While progress made on the Squad dataset is excellent, most of the proposed Question Answering systems are not “end-to-end.” They are trained to read a passage and find the correct answer in it. However, there is one big thing missing here: how do you find the right passage when you are searching for thousands or millions of documents?

Retrieving the correct passage across a vast repository of documents has become a new challenge. To this end, Microsoft released a new dataset in 2018 called MS Marco. This dataset includes search results to real life queries made on Bing, along with the correct answer buried in those search results – a much harder task.

This is all high-level information about the state of artificial intelligence for question answering. Comparisons can be drawn with the progress made years ago when Google released breakthrough datasets for computer vision. The conclusions are: we are making major technology milestones, and fast.

What Websites Should Be Leveraging AI-Driven Question Answering?

Not all websites might be able to benefit from a Question Answering bot. However, certain types of sites should consider adding a layer of automated Question Answering:

  • Information-heavy websites, like those including regulations, handbooks, FAQs, and technical content that is regularly accessed.
  • B2B companies producing recurrent thought leadership content in a given industry.
  • Publishers that need to increase page views to increase advertising revenue.

Websites that have already embraced website chatbots might be in a good position to provide Question Answering as an additional capability. For example, companies using Drift or Intercom for conversational marketing might have already experienced the power of bots. In addition, help center tools like Zendesk or Help Scout are already offering chat solutions to manage their knowledge base.
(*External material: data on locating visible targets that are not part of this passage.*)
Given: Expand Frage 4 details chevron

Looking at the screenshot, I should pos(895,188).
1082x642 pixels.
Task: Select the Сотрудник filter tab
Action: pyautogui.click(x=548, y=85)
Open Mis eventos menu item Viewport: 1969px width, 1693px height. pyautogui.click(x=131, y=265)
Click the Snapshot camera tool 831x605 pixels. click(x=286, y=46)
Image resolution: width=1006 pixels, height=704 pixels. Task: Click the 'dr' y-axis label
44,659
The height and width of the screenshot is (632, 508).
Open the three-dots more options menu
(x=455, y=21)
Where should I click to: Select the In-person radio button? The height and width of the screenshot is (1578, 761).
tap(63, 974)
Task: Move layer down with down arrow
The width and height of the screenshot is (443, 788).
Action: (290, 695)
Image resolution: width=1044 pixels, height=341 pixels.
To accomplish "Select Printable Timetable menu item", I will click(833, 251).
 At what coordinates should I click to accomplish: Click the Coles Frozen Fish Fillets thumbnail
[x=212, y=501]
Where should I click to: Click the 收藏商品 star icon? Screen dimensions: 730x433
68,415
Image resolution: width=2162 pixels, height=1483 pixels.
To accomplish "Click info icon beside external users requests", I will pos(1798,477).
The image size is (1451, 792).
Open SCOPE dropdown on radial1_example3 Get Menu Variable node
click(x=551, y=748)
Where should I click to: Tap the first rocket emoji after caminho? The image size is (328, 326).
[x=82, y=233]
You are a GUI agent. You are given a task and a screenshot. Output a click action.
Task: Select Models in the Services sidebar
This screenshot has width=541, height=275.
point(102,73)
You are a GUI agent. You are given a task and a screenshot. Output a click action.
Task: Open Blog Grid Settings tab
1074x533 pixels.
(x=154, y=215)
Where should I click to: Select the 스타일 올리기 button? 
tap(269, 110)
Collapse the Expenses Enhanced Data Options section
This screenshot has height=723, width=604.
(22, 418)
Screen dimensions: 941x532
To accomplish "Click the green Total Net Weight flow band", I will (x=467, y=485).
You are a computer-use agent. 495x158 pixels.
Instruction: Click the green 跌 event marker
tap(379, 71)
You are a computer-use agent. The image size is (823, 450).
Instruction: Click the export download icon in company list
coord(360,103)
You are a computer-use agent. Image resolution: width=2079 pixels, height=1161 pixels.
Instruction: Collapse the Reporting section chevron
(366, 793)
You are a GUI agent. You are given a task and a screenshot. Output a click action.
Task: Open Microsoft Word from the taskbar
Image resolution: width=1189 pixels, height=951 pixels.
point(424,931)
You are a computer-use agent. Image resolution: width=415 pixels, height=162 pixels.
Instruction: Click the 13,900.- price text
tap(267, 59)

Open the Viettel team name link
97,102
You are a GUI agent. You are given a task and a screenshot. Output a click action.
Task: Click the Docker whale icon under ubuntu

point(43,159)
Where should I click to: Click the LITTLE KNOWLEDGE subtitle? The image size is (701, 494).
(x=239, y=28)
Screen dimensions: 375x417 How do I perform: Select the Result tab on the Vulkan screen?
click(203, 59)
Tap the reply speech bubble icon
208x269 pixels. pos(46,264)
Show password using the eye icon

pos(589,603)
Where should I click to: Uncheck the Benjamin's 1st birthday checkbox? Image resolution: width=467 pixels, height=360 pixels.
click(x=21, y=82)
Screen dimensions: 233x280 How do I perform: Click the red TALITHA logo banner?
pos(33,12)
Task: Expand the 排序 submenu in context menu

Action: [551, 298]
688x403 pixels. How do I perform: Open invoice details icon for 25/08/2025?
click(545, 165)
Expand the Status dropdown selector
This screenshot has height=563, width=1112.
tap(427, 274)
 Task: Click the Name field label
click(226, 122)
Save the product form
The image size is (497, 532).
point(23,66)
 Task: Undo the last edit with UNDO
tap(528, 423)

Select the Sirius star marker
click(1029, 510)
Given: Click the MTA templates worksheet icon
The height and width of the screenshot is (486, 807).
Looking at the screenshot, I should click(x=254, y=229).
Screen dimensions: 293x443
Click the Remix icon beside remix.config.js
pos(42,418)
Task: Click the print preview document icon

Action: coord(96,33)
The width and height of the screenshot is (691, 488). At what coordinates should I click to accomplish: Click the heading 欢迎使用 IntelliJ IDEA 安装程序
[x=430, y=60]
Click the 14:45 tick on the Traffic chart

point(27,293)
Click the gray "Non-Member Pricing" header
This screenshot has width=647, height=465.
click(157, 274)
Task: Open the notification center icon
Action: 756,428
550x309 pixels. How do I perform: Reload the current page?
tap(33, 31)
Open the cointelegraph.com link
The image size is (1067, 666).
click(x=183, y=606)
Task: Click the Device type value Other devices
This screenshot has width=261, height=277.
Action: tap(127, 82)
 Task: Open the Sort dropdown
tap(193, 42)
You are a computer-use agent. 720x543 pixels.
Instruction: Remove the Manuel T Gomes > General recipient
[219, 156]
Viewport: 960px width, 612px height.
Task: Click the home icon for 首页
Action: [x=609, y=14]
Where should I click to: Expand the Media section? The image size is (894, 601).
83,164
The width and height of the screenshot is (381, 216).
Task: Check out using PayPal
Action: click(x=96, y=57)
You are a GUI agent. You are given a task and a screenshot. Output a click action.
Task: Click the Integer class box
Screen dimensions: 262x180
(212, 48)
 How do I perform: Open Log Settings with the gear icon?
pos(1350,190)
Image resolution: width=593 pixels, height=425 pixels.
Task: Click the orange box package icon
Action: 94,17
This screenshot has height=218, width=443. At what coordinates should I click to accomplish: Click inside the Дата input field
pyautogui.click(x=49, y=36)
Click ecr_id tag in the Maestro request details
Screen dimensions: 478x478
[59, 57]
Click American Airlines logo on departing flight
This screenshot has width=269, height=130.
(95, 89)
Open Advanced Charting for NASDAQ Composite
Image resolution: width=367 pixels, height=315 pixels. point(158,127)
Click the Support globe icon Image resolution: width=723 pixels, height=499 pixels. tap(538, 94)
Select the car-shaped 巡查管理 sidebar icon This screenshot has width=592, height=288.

These are also good candidates to leverage AI-driven question answering.

Conclusions: Why is 2019 the Year for Question Answering bots?

  • Conversational marketing and automated Question Answering systems are complementary and fulfill different tasks.
  • Long gone are the days of SmarterChild, and scripted chatbots, technology is coming where you’ll have to think twice, whether or not the person helping you is human.
  • Think about your chatbot strategy as a multi-layered system: from full automation to human conversations.
  • Question Answering remains a significant data science challenge, but we are getting closer to commercialization.
  • Investing in tools that increase your website engagement metrics is vital for organic search growth. Both chatbots and Question Answering can contribute to this goal.
  • Investing in chatbots and Question Answering means making your content future-proofed for conversational search and voice.